Remortgages now comprise almost half of all mortgage business written in the UK. This is largely due to the mainstream residential mortgage market. Refinancing buy-to-let mortgages is not quite as popular. The majority of buy-to-let mortgages approved are made up of mortgages obtained on the properties at purchase. Buy-to-let remortgages consist of a much smaller portion when compared to the residential market.
The reasons for this are unclear but could be attributed to property investors simply having less of a reason to remortgage that their owner-occupier counterparts. Investing in property is a long-term commitment and many investors choose buy-to-let mortgages that should prove sufficient, at least in the medium-term.
Additionally there has not been as much choice with regards to products to remortgage to. Initially there were only four lenders who provided buy-to-let mortgages in the UK. This number has grown to about 50 but it still not as high as the residential mortgage market. The lack of choice may be a factor in discouraging property investors from remortgaging as frequently as owner-occupiers.

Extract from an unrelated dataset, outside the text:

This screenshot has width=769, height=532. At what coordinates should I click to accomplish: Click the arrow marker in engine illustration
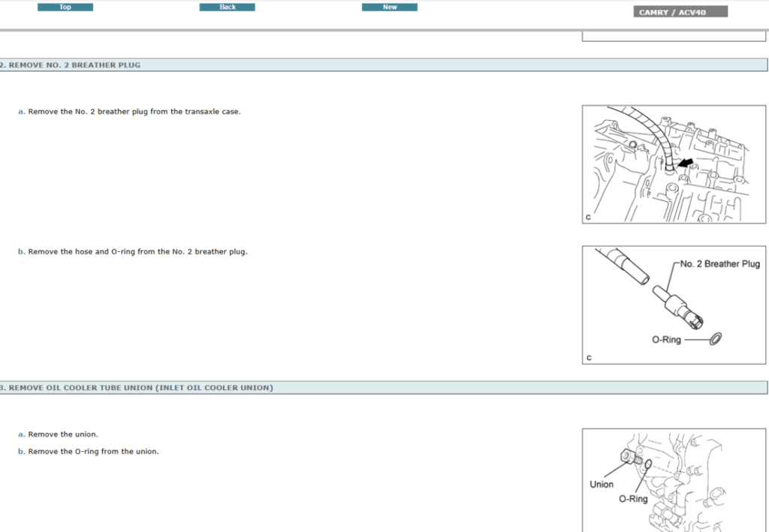(686, 161)
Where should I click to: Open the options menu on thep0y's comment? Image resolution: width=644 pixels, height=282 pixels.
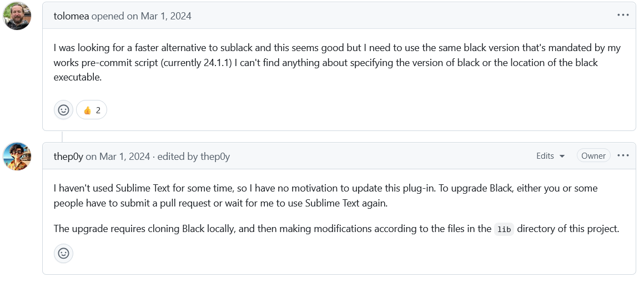tap(623, 155)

The trend is changing, however, and buy-to-let investors are open to remortgaging more than ever before. The market is more competitive and lower yields mean that investors must be on the lookout for ways of saving on the running costs of their properties. Investors also like to release equity that has built up in their properties in order to provide the funds to buy more property or to fund their personal lifestyles.
While the primary reason for remortgaging a buy-to-let property may be to save money, switching lenders simply because of a lower interest rate is not recommended. There are many other factors to consider including exit and entry fees, the structure of the interest payments, and the flexibility of buy-to-let mortgages. Assessing a remortgage on the headline interest rate alone is not a good idea.

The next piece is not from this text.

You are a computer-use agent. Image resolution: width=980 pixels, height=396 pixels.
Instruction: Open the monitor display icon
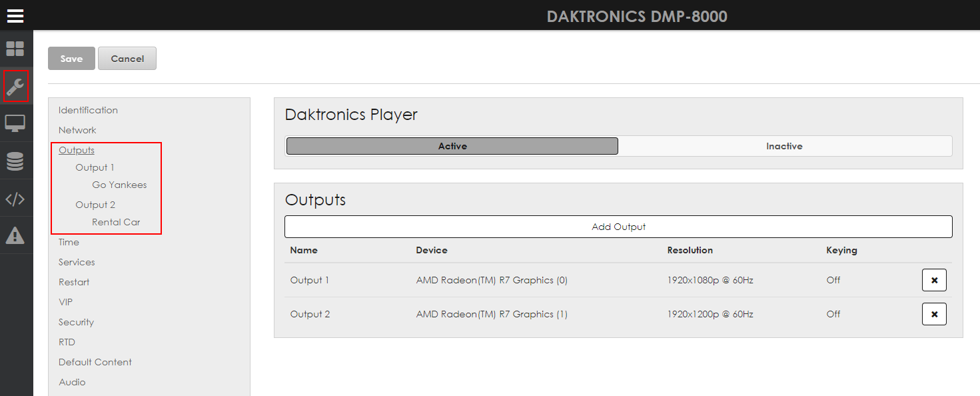15,123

Instead, property investors must first assess whether their existing mortgage contains any Early Repayment Charges and whether the remortgage product has any hefty application fees and mortgage broker fees. Sometimes producing savings via a lower interest rate can be negated by such fees.
It is also important to assess the structure of the interest rates on buy-to-let mortgages. Ordinarily the rate will be attached to the Bank of England Base Rate (BoEBR) and will be offered as a tracker, discount, or capped rate. Interest rates can also be fixed for a period of time in order to help with budgeting.
Overpayments and underpayments may also be necessary throughout the term of the loan. Buy-to-let investors may find that they require such flexibility and if so they should seek to remortgage to a product that offers such options.
Finally, before switching to a new lender, investors should contact their current lender with the details of the product they are considering remortgaging to in order to find out if the current lender will match the offer. This could save the property investor both time and money. Lenders are often receptive to such propositions in order to retain the business of a good client.